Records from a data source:
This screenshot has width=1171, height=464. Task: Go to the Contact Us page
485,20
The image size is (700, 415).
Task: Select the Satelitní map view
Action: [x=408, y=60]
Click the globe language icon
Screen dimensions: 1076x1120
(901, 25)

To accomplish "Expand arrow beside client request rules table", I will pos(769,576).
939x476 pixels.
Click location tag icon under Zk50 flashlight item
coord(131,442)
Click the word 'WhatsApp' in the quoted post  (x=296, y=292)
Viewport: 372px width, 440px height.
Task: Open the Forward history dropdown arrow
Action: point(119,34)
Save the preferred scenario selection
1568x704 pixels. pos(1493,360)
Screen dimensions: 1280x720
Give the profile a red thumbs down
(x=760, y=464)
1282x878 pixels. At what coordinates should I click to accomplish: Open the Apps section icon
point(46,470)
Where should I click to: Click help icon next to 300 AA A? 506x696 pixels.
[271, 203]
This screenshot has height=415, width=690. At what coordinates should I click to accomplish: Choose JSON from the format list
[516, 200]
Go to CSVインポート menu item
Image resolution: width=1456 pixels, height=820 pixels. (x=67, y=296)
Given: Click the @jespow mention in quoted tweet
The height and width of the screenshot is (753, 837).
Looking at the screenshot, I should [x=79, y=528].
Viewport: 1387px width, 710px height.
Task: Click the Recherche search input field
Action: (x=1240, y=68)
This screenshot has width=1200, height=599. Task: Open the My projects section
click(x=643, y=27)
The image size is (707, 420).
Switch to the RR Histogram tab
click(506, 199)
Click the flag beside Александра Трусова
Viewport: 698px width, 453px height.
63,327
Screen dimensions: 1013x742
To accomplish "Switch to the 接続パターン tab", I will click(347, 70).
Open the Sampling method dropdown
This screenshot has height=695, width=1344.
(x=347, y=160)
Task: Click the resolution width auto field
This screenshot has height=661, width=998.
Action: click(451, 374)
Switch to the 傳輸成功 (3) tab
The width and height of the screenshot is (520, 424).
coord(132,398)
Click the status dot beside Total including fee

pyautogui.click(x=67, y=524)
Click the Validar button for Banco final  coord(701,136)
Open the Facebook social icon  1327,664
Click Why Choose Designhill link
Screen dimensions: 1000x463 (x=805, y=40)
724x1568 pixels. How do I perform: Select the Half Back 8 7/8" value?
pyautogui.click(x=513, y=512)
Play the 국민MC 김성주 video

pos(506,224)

- What the task requires
Rewrite the records starting at the line that has "939x476 pixels." and stopping after the line that has "Screen dimensions: 1000x463 (x=805, y=40)", changing every "Switch to the" to "Select the" and leaving everything else as it is.

- Right answer
939x476 pixels.
Click location tag icon under Zk50 flashlight item
coord(131,442)
Click the word 'WhatsApp' in the quoted post  (x=296, y=292)
Viewport: 372px width, 440px height.
Task: Open the Forward history dropdown arrow
Action: point(119,34)
Save the preferred scenario selection
1568x704 pixels. pos(1493,360)
Screen dimensions: 1280x720
Give the profile a red thumbs down
(x=760, y=464)
1282x878 pixels. At what coordinates should I click to accomplish: Open the Apps section icon
point(46,470)
Where should I click to: Click help icon next to 300 AA A? 506x696 pixels.
[271, 203]
This screenshot has height=415, width=690. At what coordinates should I click to accomplish: Choose JSON from the format list
[516, 200]
Go to CSVインポート menu item
Image resolution: width=1456 pixels, height=820 pixels. (x=67, y=296)
Given: Click the @jespow mention in quoted tweet
The height and width of the screenshot is (753, 837).
Looking at the screenshot, I should [x=79, y=528].
Viewport: 1387px width, 710px height.
Task: Click the Recherche search input field
Action: (x=1240, y=68)
This screenshot has width=1200, height=599. Task: Open the My projects section
click(x=643, y=27)
The image size is (707, 420).
Select the RR Histogram tab
click(506, 199)
Click the flag beside Александра Трусова
Viewport: 698px width, 453px height.
63,327
Screen dimensions: 1013x742
To accomplish "Select the 接続パターン tab", I will click(347, 70).
Open the Sampling method dropdown
This screenshot has height=695, width=1344.
(x=347, y=160)
Task: Click the resolution width auto field
This screenshot has height=661, width=998.
Action: click(451, 374)
Select the 傳輸成功 (3) tab
The width and height of the screenshot is (520, 424).
coord(132,398)
Click the status dot beside Total including fee

pyautogui.click(x=67, y=524)
Click the Validar button for Banco final  coord(701,136)
Open the Facebook social icon  1327,664
Click Why Choose Designhill link
Screen dimensions: 1000x463 (x=805, y=40)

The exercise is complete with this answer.